The Dow ended about 6 points higher after earlier gaining more than 100 points, helped primarily by a more than 4 percent gain in Home Depot on a solid earnings report. The second-largest contributor to gains, Wal-Mart, briefly jumped 5 percent on good quarterly results.
The reports break last week's trend of several disappointing retailer earnings last week.
Goldman Sachs was the greatest weight on the Dow.
Major average 1-day performance
"There's a lot of nervousness in the air and investors are selling first and asking questions later," said Adam Sarhan, CEO of Sarhan Capital.
Health care, telecommunications and consumer discretionary were the only advancers in the S&P 500, which briefly joined the Nasdaq composite in positive territory for 2015 in intraday trade. The Dow Jones industrial average is still more than 1 percent lower year-to-date.
"The gains from Home Depot has helped. (It shows) the consumer is spending in select areas. I think it's also a slight continuation of yesterday," said Robert Pavlik, chief market strategist at Boston Private Wealth. He has holdings in Home Depot but not Wal-Mart.
"The market is probably going to trade somewhat in lockstep with oil," Pavlik said.
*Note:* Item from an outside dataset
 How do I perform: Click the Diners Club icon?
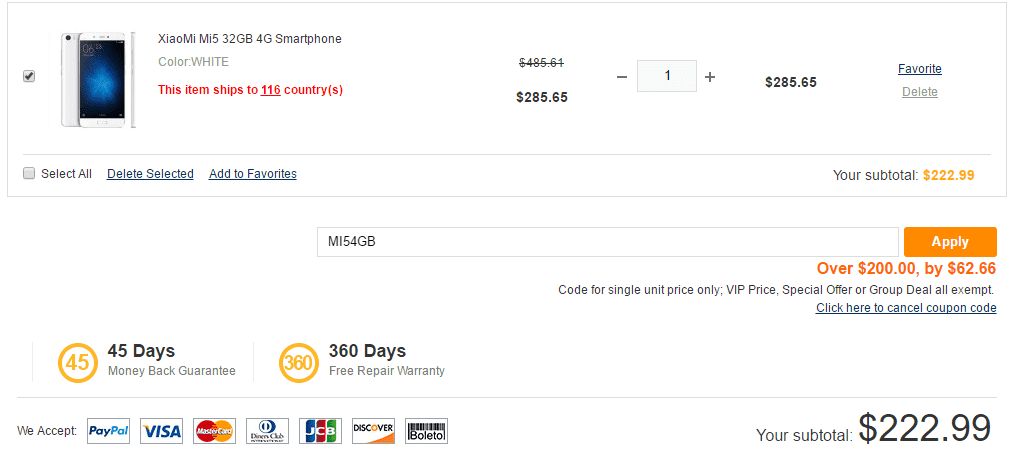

He expects crude to bottom near $30 a barrel and said investors are increasingly focused on crude's struggle to stay above $40 a barrel.
Energy ended more than 1 percent lower, following a reversal in oil prices after Monday's gains.
"I think basically the market is reflecting the fact now the Fed comes back into play and oil prices are weak and we're seeing that weigh on the market," said Peter Cardillo, chief market economist at First Standard Financial.
U.S. crude oil futures settled down $1.07, or 2.56 percent, at $40.67 a barrel, while brent held near $43.60 a barrel as focus returned to global oversupply.
Crude gained 2.45 percent Monday, boosted by geopolitical concerns following weekend terror attacks in Paris.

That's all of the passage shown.